(Saved data entries)
* * * *
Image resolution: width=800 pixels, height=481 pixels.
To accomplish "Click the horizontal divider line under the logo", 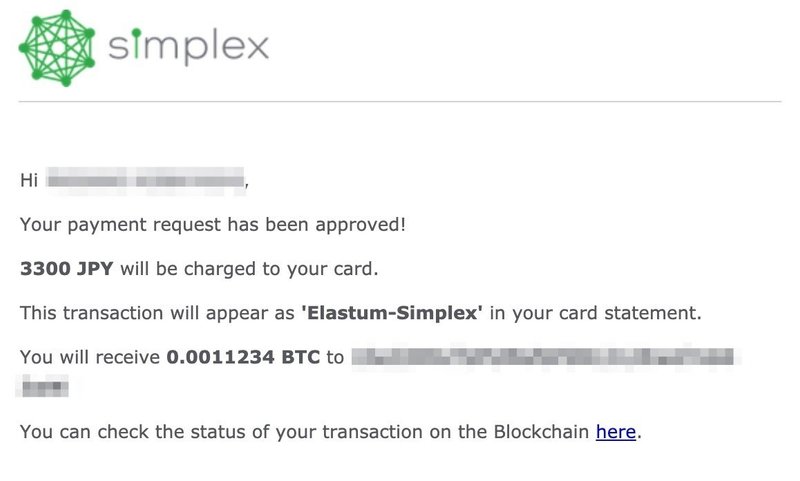I will click(x=400, y=101).
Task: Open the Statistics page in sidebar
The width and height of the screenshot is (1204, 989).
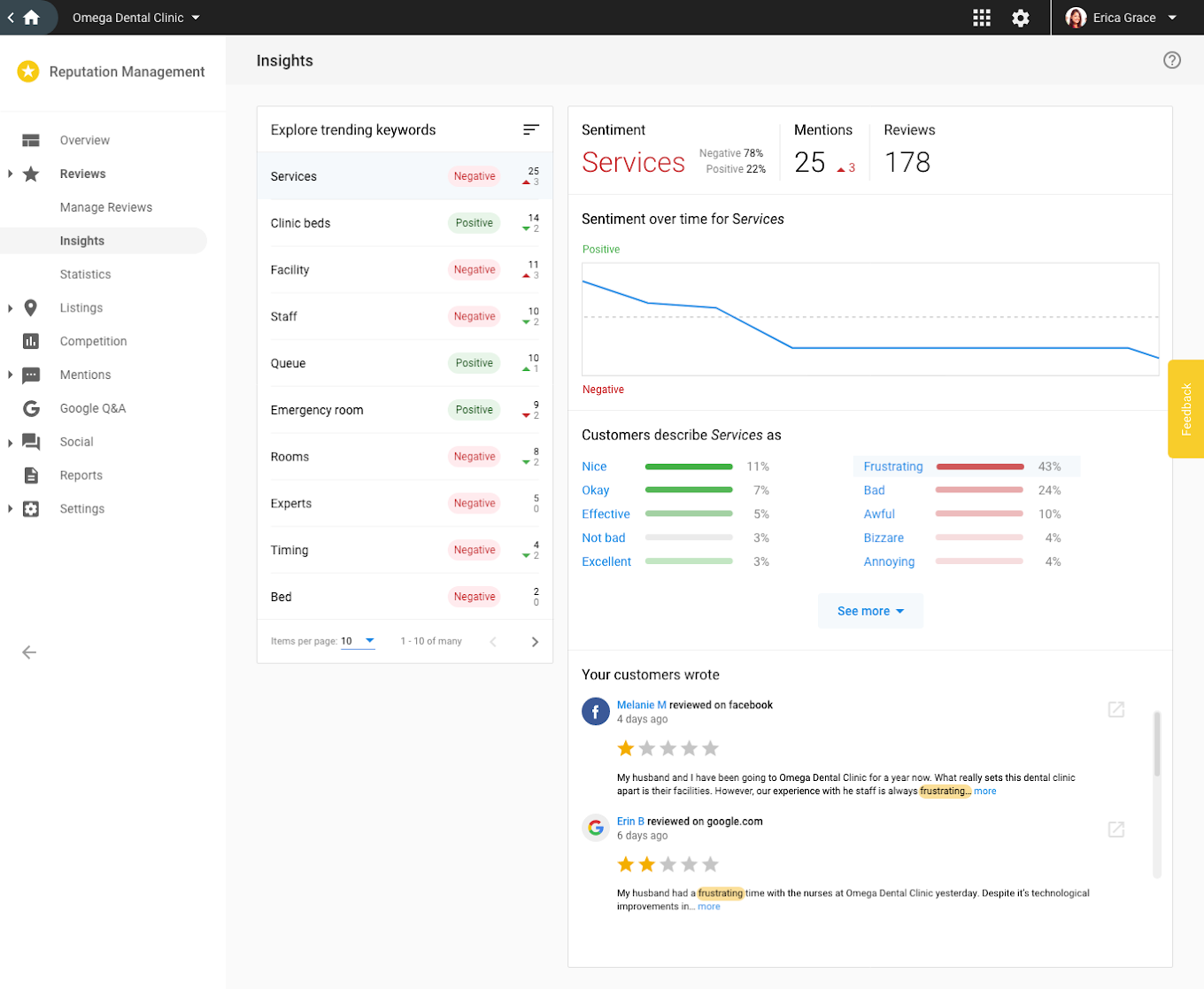Action: pyautogui.click(x=85, y=274)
* * * *
▶ _About this exercise_: From the line that holds "The width and" to the last line of the data, return those lines exactly and nothing else; both ends count, and pictures stay out.

▶ _Written solution_:
The width and height of the screenshot is (1204, 989).
Action: pyautogui.click(x=85, y=274)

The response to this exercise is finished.